Nevertheless, the ride-sharing market waits for no one. DiDi can only miss the old days when Hitch existed. After DiDi’s doom, several players caught up: Hello Chuxing, starting its business as a bike-sharing platform, made foray into ride-sharing last December and registered millions of drivers in 20 days after launch; Dida Chuxing, an incumbent in ride-sharing, also explored into taxi business, trying to eat up DiDi’s market share. Dida even cooperated with enterprise communication and collaboration platform Ding Talk developed by Alibaba, to roll out a workplace ride-sharing service that allows employees to share cars during business travel and business visits. Thanks to Dingtalk’s millions of data and enterprises management solutions, Dida cut 50% of costs during the process compared with express and premier car-hailing, according to several sources online. Dida did not comment on the issue.

Suffering from outside competition, DiDi faces an awkward situation. According to people familiar with the issue, DiDi was mulling over whether it was suitable to speak all the data about disputes claims, criminal crime, and public order case mentioned before out loud in the last minute before DiDI really pressed the button.

From that, DiDi was exposed to the light with another formidable truth meanwhile: DiDi posted 1.9 billion rides and 21 million trips per day in the first half of 2019, as suggested by the dispute claim number and its proportion as of total orders.

DiDi mentioned its average daily rides several times.
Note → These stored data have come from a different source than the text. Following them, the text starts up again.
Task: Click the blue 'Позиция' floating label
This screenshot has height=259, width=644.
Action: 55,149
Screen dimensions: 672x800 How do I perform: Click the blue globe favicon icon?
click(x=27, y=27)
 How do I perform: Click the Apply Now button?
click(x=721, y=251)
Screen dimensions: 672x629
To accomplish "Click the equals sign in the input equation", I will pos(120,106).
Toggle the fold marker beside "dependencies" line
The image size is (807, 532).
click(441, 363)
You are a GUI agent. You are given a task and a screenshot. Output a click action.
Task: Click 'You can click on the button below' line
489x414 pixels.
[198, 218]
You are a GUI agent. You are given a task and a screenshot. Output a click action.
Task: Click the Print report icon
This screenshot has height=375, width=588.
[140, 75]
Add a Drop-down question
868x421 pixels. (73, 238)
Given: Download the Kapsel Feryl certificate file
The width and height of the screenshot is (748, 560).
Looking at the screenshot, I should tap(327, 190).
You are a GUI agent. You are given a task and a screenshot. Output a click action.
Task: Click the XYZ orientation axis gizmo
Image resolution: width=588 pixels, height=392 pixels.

The latest one was about a peak number of 25 million by DiDi’s president Liu Qing (Jean Liu, 柳青) in 2017. 21 million daily average rides, is not a good sign for the ride-hailing giant. It reflects that the company’s losing momentum in growing rides, which will inevitably impact on the firm’s gross bookings, gross revenues, and bottom line.
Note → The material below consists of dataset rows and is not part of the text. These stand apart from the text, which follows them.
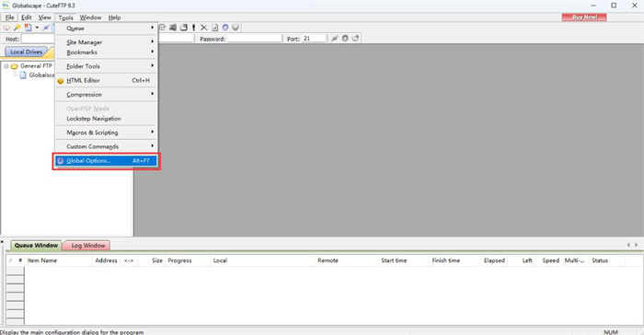
Task: Click the blue globe toolbar icon
Action: [x=225, y=28]
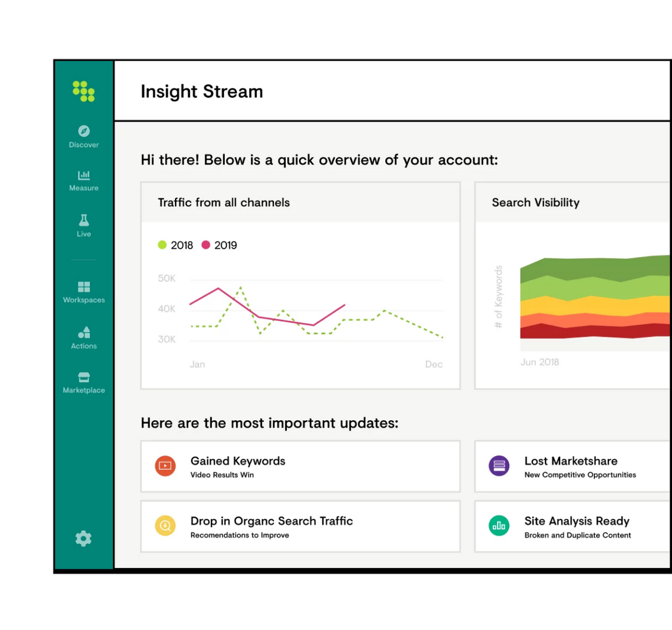Open the Discover section in the sidebar
Image resolution: width=672 pixels, height=630 pixels.
tap(83, 136)
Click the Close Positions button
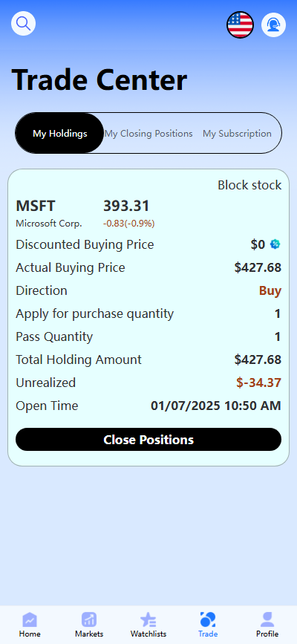This screenshot has height=644, width=297. [149, 440]
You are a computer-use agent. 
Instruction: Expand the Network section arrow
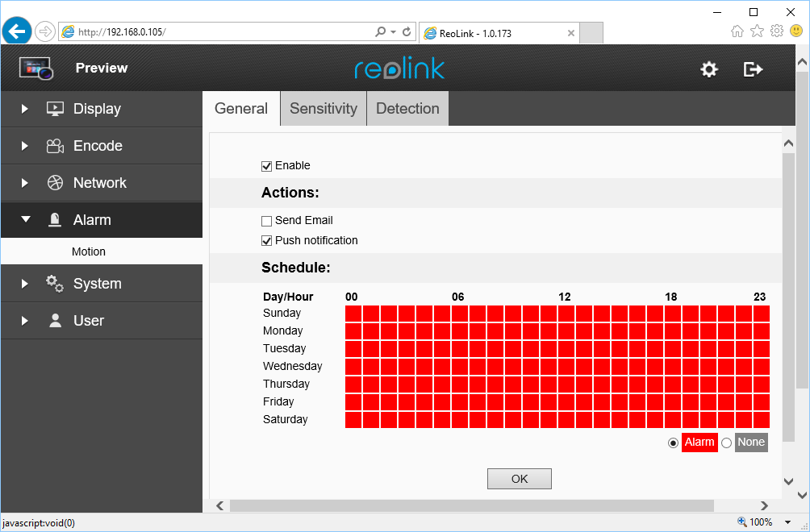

By cutting off 2000 employees (15% of total), the firm decided to focus on its main business, as expressed by Cheng in this Feb’s DiDi monthly meeting. Starting from here, DiDi quit its attempts to break into hospitality & tourism industry. Peru, and Chile, two major locations where the company expands its business directly this year, represent DiDi’s new hope. However, hearing and learning from local consumers can be hard for a foreign company, as Uber was kicked out of the China market by its local competitor DiDi.

At least, there is another story for DiDi to tell its existing investors, which waited years to cash out after its IPO: autonomous driving. DiDi is seeking investment from its largest shareholder Softbank and other potential investors for its autonomous driving business unit’s fundraising, tech media the Information reported on July 1, amid an emerging trend of ride-hailing companies to price the operations. Uber received USD 1 billion of investment by a consortium including Toyota and Saudi Arabia’s sovereign wealth fund, which valued the unit at USD 7.3 billion.